SOURCE RECORDS:
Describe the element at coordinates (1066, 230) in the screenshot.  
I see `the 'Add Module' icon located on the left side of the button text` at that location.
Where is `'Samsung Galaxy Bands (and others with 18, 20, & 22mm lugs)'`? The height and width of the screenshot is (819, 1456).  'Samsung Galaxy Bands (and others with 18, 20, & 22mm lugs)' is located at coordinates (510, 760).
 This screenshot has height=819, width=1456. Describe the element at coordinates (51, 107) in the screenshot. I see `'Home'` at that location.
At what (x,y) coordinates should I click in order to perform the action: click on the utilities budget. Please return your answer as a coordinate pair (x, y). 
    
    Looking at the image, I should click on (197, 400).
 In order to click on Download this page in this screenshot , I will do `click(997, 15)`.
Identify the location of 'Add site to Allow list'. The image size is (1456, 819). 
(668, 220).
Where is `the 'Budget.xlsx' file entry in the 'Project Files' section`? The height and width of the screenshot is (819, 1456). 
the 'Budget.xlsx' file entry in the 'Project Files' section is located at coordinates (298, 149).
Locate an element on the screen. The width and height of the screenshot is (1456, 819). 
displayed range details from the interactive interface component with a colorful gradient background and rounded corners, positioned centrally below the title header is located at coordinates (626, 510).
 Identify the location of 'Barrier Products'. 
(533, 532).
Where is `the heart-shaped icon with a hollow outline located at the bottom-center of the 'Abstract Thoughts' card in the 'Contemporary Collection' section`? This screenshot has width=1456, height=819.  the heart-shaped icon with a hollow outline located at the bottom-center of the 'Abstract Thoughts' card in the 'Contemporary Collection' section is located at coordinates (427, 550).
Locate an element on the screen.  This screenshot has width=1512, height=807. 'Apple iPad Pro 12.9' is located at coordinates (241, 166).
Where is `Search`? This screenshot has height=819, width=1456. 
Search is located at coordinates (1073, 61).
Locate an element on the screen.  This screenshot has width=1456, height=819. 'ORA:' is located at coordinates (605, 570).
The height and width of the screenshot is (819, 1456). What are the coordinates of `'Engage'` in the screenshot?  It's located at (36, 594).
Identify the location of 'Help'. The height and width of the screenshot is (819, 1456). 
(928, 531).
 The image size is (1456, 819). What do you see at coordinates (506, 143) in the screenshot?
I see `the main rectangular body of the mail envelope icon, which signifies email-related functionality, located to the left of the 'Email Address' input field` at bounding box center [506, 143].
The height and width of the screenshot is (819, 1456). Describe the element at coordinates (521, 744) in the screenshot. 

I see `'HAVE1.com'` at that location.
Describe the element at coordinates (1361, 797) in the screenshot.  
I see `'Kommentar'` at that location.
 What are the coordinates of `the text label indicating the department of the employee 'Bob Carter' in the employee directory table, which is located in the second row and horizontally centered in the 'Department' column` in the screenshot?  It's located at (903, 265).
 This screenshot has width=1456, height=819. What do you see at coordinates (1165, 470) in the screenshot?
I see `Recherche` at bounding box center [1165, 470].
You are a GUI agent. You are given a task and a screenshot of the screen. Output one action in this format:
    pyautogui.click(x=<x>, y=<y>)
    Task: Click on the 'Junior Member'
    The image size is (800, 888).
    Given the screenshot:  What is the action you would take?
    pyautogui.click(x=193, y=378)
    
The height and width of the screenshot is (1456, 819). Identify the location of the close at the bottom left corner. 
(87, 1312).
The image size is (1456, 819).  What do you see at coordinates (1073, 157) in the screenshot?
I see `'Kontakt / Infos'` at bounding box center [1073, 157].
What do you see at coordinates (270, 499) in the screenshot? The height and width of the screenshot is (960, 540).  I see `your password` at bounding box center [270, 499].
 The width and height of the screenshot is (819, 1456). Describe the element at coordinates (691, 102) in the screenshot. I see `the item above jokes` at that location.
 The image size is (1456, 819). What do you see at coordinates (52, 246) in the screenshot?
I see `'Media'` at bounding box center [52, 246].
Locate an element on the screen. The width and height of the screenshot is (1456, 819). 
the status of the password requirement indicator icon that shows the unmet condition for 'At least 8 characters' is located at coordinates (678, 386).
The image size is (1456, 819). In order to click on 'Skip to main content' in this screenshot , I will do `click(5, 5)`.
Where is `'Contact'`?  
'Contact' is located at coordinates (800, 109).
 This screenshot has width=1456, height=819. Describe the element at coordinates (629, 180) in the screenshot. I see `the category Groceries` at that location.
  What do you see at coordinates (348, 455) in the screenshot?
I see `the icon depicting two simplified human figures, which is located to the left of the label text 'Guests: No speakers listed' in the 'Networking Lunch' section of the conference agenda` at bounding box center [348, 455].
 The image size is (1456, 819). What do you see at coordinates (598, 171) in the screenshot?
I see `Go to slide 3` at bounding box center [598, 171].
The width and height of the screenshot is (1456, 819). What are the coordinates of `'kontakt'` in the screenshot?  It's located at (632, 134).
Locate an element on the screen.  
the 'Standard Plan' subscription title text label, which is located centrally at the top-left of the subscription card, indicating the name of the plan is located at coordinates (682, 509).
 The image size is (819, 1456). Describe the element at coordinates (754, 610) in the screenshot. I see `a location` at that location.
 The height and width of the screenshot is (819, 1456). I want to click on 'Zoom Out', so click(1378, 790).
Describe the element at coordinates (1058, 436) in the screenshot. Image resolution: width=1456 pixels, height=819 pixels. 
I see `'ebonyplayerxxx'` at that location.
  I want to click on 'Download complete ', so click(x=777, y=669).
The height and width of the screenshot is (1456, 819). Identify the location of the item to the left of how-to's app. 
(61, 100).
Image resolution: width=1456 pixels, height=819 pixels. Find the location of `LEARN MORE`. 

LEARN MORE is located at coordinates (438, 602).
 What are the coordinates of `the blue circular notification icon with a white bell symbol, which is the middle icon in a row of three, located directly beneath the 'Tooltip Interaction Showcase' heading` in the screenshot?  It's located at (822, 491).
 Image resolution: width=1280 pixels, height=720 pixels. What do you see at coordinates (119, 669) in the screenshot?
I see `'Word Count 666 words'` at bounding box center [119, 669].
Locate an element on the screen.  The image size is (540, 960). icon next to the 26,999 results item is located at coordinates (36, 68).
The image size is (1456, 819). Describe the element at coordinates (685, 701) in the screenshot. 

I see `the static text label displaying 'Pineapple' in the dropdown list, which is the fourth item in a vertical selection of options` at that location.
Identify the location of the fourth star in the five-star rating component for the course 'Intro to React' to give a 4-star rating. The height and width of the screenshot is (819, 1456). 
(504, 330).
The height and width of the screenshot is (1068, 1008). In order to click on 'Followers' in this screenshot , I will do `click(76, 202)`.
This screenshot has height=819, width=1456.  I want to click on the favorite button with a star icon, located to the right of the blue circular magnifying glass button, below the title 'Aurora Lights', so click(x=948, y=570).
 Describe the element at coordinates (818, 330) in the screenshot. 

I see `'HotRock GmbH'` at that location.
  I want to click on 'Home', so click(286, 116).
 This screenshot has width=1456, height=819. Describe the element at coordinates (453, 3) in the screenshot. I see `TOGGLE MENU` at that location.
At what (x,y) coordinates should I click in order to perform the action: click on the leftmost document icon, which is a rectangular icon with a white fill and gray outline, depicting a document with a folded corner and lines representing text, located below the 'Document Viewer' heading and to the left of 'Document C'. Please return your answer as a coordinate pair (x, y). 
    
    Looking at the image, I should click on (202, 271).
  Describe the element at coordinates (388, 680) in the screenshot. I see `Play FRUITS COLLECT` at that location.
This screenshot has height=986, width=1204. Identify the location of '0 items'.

TASK INSTRUCTIONS: Copy out, character for character, the rows from the line with "The height and width of the screenshot is (819, 1456). What" to the line with "center [1073, 157].", both included.

EXERCISE SOLUTION:
The height and width of the screenshot is (819, 1456). What are the coordinates of `'Engage'` in the screenshot?  It's located at (36, 594).
Identify the location of 'Help'. The height and width of the screenshot is (819, 1456). 
(928, 531).
 The image size is (1456, 819). What do you see at coordinates (506, 143) in the screenshot?
I see `the main rectangular body of the mail envelope icon, which signifies email-related functionality, located to the left of the 'Email Address' input field` at bounding box center [506, 143].
The height and width of the screenshot is (819, 1456). Describe the element at coordinates (521, 744) in the screenshot. 

I see `'HAVE1.com'` at that location.
Describe the element at coordinates (1361, 797) in the screenshot.  
I see `'Kommentar'` at that location.
 What are the coordinates of `the text label indicating the department of the employee 'Bob Carter' in the employee directory table, which is located in the second row and horizontally centered in the 'Department' column` in the screenshot?  It's located at (903, 265).
 This screenshot has width=1456, height=819. What do you see at coordinates (1165, 470) in the screenshot?
I see `Recherche` at bounding box center [1165, 470].
You are a GUI agent. You are given a task and a screenshot of the screen. Output one action in this format:
    pyautogui.click(x=<x>, y=<y>)
    Task: Click on the 'Junior Member'
    The image size is (800, 888).
    Given the screenshot:  What is the action you would take?
    pyautogui.click(x=193, y=378)
    
The height and width of the screenshot is (1456, 819). Identify the location of the close at the bottom left corner. 
(87, 1312).
The image size is (1456, 819).  What do you see at coordinates (1073, 157) in the screenshot?
I see `'Kontakt / Infos'` at bounding box center [1073, 157].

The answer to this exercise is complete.